Even though all vegetables provide their own unique health benefits and blends of vitamins and minerals, those who are aiming for more fiber in their daily diet can benefit from knowing which high-fiber vegetables to choose.
Cauliflower is a versatile vegetable used in many recipes, especially for those who eat it as a rice or pasta replacement when trying to lower their refined carbohydrate intake.
“It is a nutrition powerhouse, chock full of fiber, vitamin C, vitamin K, and folate, and is also an excellent source of the mineral potassium, which is good for the heart,” says Lisa Young, PhD, RDN. “It’s also very low in calories, so you don’t have to worry about eating too much.”
Young adds that along with cauliflower rice, another option is “to cut calories in your favorite side dish by making mashed cauliflower instead of mashed potatoes.”
Carrots deliver 3.6 grams of fiber per cup, making them a great high-fiber vegetable choice. However, this veggie is full of many more health benefits than just fiber.
“Carrots promote eye health, support digestion, and are rich in beta-carotene—an antioxidant,” says Goodson. Not only that, but Young adds that the “soluble fiber in carrots helps regulate blood sugar levels while insoluble fiber aids digestion and promotes regular bowel movements, and the consumption of carrots can contribute to weight management, as its fiber content helps you feel full and will prevent overeating.”
When you need a boost of fiber, try switching out your white or yellow potatoes for sweet potatoes, which come with almost 4 grams of fiber.
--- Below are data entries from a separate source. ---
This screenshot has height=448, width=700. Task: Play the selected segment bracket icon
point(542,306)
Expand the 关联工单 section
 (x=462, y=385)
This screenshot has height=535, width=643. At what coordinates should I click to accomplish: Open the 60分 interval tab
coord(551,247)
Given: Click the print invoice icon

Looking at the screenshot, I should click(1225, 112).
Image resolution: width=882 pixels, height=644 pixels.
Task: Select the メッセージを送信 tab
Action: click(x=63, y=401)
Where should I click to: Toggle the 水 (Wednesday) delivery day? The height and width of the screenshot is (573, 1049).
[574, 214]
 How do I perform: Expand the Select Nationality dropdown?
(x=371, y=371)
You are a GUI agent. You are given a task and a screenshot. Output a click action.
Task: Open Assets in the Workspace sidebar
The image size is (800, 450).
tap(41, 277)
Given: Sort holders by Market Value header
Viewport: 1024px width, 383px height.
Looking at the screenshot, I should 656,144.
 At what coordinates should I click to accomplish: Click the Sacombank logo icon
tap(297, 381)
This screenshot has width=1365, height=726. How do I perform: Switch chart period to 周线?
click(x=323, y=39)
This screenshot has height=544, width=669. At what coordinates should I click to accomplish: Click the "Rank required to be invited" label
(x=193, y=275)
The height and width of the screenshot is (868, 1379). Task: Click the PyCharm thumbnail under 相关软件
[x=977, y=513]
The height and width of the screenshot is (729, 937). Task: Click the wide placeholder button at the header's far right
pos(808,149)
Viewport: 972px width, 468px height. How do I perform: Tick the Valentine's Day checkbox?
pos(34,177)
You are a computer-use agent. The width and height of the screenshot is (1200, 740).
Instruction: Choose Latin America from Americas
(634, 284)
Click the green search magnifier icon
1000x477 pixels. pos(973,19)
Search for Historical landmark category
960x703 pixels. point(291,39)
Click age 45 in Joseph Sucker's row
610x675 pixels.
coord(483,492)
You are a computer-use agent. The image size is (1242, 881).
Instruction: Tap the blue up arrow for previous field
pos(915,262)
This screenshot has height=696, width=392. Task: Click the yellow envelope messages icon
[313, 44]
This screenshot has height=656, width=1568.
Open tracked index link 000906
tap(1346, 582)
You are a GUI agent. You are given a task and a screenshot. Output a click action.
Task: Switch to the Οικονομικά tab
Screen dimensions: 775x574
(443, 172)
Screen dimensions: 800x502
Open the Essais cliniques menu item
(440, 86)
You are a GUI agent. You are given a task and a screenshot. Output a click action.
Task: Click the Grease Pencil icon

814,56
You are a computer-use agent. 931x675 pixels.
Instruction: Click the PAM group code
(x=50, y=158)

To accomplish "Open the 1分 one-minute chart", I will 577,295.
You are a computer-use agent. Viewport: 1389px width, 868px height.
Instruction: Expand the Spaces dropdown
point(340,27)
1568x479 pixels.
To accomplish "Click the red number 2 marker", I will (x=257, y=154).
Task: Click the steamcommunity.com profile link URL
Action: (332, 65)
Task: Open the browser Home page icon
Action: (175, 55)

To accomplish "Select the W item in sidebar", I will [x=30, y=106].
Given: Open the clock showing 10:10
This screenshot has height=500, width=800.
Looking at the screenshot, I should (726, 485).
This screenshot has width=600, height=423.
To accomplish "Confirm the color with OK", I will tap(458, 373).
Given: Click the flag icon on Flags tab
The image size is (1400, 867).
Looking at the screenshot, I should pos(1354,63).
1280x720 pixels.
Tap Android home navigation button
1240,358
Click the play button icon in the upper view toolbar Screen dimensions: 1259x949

“High in fiber and rich in vitamins A and C, sweet potatoes support immune function and vision, and may help regulate blood sugar levels,” says Goodson. One of the main antioxidants in sweet potatoes is beta-carotene, and “this powerful antioxidant is converted to vitamin A in the body, which is beneficial for our vision, and vitamin A is an essential vitamin for our immunity as well,” says Young. “Ultimately, it helps our heart, lungs and other organs function properly.”